From the data below, pick out every line that contains the word "Titles" and copy each of those lines in full.

[Data for locating words and elements]

*-*-*

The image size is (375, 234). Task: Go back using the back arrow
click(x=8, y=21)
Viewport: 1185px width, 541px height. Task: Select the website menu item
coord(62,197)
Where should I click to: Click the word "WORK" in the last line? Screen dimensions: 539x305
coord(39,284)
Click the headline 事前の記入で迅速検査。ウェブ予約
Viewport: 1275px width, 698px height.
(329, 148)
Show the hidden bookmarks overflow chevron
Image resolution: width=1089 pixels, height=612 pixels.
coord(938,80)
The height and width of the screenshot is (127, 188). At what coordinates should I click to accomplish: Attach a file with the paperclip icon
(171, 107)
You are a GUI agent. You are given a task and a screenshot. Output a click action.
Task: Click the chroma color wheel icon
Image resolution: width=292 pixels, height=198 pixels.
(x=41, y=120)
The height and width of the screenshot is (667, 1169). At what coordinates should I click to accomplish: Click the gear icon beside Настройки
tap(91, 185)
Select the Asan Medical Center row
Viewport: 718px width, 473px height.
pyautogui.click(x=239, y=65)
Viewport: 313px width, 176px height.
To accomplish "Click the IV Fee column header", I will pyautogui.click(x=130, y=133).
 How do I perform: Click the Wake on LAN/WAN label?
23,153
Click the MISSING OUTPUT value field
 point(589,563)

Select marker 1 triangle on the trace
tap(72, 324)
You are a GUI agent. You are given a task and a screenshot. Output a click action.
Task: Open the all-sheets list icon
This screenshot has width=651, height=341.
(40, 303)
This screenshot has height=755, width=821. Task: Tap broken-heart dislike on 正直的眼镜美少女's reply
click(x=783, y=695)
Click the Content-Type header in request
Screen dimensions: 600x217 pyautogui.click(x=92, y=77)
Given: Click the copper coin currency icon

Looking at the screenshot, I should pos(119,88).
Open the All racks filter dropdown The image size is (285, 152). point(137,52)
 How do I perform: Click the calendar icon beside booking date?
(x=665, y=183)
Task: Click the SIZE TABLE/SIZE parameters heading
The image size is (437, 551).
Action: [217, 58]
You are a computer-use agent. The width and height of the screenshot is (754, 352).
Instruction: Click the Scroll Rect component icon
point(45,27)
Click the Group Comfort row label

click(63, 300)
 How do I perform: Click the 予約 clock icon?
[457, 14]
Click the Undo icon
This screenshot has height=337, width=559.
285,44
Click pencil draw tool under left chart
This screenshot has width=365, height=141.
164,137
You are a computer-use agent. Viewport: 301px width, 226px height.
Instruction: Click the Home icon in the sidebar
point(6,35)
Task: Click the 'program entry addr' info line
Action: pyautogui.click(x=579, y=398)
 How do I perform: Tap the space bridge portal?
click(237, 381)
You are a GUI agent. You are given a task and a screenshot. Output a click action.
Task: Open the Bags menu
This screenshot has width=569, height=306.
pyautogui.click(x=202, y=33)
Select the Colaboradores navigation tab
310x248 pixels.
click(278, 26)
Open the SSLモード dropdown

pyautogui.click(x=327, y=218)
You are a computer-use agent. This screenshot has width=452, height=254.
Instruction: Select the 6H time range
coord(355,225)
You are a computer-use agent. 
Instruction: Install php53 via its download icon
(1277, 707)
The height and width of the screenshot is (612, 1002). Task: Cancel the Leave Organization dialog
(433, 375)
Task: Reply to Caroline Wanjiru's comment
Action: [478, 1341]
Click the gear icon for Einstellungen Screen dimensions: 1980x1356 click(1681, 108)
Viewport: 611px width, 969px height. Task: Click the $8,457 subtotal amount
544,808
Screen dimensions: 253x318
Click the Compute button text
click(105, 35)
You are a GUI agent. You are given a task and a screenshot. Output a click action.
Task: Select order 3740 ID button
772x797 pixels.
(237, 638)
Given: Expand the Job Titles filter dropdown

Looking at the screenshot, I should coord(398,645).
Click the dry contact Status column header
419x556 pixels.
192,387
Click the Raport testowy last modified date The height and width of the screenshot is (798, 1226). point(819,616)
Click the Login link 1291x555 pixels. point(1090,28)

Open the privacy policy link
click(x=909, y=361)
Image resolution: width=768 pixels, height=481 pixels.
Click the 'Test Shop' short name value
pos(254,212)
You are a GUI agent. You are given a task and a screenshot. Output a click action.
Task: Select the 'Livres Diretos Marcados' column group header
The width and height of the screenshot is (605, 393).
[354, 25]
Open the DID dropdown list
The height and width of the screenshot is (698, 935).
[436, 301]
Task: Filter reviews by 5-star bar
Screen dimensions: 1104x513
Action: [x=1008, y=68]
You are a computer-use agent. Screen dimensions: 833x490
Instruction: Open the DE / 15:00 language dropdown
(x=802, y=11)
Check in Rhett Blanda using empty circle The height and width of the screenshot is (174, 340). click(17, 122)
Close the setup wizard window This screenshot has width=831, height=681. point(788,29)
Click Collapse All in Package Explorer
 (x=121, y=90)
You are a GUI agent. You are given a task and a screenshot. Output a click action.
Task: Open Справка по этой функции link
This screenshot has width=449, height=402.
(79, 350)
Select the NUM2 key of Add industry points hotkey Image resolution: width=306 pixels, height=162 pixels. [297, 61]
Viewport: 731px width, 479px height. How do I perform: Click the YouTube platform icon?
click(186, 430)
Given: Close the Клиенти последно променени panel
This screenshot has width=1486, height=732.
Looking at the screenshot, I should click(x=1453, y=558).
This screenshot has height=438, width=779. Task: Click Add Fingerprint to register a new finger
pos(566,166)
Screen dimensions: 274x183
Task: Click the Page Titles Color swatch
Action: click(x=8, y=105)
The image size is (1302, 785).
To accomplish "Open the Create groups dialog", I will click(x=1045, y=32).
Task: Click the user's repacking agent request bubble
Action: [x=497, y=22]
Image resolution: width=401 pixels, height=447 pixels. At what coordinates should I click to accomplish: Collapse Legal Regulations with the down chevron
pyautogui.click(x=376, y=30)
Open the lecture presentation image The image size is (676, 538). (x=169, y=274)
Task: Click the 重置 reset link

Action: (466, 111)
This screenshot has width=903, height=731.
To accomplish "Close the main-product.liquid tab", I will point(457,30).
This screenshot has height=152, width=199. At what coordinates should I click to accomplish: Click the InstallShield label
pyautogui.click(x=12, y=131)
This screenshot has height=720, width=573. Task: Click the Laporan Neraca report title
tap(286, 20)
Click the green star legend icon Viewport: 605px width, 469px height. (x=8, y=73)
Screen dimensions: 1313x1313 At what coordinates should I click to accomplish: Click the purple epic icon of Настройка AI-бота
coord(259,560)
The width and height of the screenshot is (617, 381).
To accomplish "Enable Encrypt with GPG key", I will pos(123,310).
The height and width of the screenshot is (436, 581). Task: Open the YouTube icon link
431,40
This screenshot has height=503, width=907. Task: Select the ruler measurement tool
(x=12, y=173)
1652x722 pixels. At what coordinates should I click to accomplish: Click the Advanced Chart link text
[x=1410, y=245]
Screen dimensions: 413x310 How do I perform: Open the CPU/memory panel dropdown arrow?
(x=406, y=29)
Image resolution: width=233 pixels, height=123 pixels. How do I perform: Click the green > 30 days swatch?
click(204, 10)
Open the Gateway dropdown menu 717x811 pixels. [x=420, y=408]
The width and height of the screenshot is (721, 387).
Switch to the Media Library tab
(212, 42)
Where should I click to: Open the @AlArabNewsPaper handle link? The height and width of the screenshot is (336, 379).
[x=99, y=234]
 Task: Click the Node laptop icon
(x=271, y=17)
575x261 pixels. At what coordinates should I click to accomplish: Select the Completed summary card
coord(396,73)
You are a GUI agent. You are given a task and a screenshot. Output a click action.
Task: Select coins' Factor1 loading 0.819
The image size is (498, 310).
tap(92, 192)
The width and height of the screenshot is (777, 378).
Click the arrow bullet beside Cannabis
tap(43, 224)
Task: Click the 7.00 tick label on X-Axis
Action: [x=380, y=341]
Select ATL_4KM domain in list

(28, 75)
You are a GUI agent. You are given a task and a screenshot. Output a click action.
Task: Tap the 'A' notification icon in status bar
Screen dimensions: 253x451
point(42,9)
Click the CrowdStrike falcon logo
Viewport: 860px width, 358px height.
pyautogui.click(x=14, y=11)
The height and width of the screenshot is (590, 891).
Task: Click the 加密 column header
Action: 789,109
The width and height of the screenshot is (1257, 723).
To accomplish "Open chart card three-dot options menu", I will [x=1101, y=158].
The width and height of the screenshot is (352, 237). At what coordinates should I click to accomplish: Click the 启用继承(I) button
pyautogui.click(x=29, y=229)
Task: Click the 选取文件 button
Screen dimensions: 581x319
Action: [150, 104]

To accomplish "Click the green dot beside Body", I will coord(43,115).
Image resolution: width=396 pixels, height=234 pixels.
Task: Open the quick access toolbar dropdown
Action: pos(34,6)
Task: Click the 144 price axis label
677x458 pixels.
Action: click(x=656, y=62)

*-*-*

→ **Solution to this problem**:
Given: Expand the Job Titles filter dropdown
Task: Click the Page Titles Color swatch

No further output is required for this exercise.